Afganistan'a barışın gelmesi ve daim olmasının, bu masanın etrafında toplananların samimi ve gerçek desteğiyle mümkün olabileceğini vurgulayan Erdoğan, şunları kaydetti:
"Asya'nın Kalbi İstanbul Süreci'nin, barışa bölgesel destek sağlanması konusunda da gayet faydalı ve etkin işlev gördüğüne inanıyorum. Afgan dostlarımız arasında diyalog ve müzakere hususunda rekabete girdiğimiz taktirde zaman ve enerji kaybı yaşanması mukadderdir. Afganistan'da barışa bölgesel destek sağlanmasına yönelik insiyatiflerin sayısındaki çeşitlilik dikkat çekicidir. Esas amaç Afgan halkının tüm unsurları arasında anlamlı diyalog ve müzakere kapısını açacak bir ortamın hazırlanmasıdır.
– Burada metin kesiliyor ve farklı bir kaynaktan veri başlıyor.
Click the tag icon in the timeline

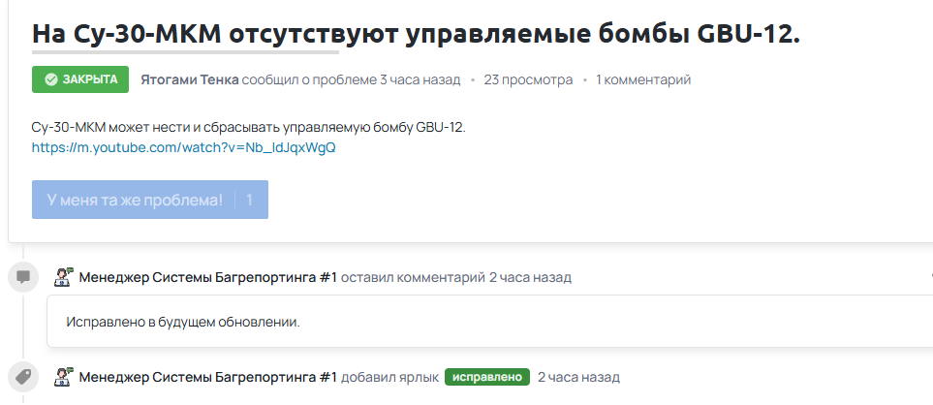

Sürecin bu anlayışla yürütülmesi zaruridir. Kaynaklarımızın doğru ve etkin kullanılabilmesi için bu konuda da samimi diyaloğa ve koordinasyona ihtiyacımız bulunuyor. İstanbul Süreci'nin bu ihtiyacı karşılayacak en doğru adres olduğunu düşünüyorum. Afganistan'da tesis edilecek kalıcı bir barışın, terörle ortak mücadelemize büyük bir güç katacağı da aşikardır. DEAŞ ile göğüs göğüse çarpışan, bu mücadelede en ön safta yer alan bir ülke olarak örgütün Afganistan'da yeniden zemin kazanmaya başlamasını üzüntüyle takip ediyoruz. Afgan güvenlik güçlerinin DEAŞ ile mücadeledeki kararlılıkları ve bilhassa son haftalarda elde ettikleri başarılar ise memnuniyet vericidir. DEAŞ virüsünün Afganistan'a bulaşmasının önüne mutlaka geçilmelidir. Bu terör örgütü, Suriye ve Irak'ta işlediği vahşi cinayetlerle en büyük zararı İslam dünyasına ve Müslümanlar'a vermiştir. Bu örgüt eliyle coğrafyamız adeta kan gölüne çevrilmiştir. DEAŞ ile mücadelede Afgan makamların yanında bölgedeki tüm aktörlere önemli görevler düşüyor. 304 vatandaşını DEAŞ terörüne kurban vermiş bir ülke olarak bu örgütün Afganistan'dan kazınıp atılması için elimizden gelen desteği vereceğiz. Aynı hassasiyetin buradaki tüm dostlarımız tarafından da sergileneceğine inanıyorum."
Cumhurbaşkanı Erdoğan, konuşmasının ardından Afganistan İslam Cumhuriyeti Cumhurbaşkanı Eşref Gani, Dışişleri Bakanı Mevlüt Çavuşoğlu, Afganistan İslam Cumhuriyeti Dışişleri Bakan Vekili İdris Zaman, Pakistan Dışişleri Bakanı Şah Mahmud Kureyşi, İran Dışişleri Bakanı Muhammed Cevad Zarif'in de aralarında yer aldığı katılımcılarla aile fotoğrafı çektirdi.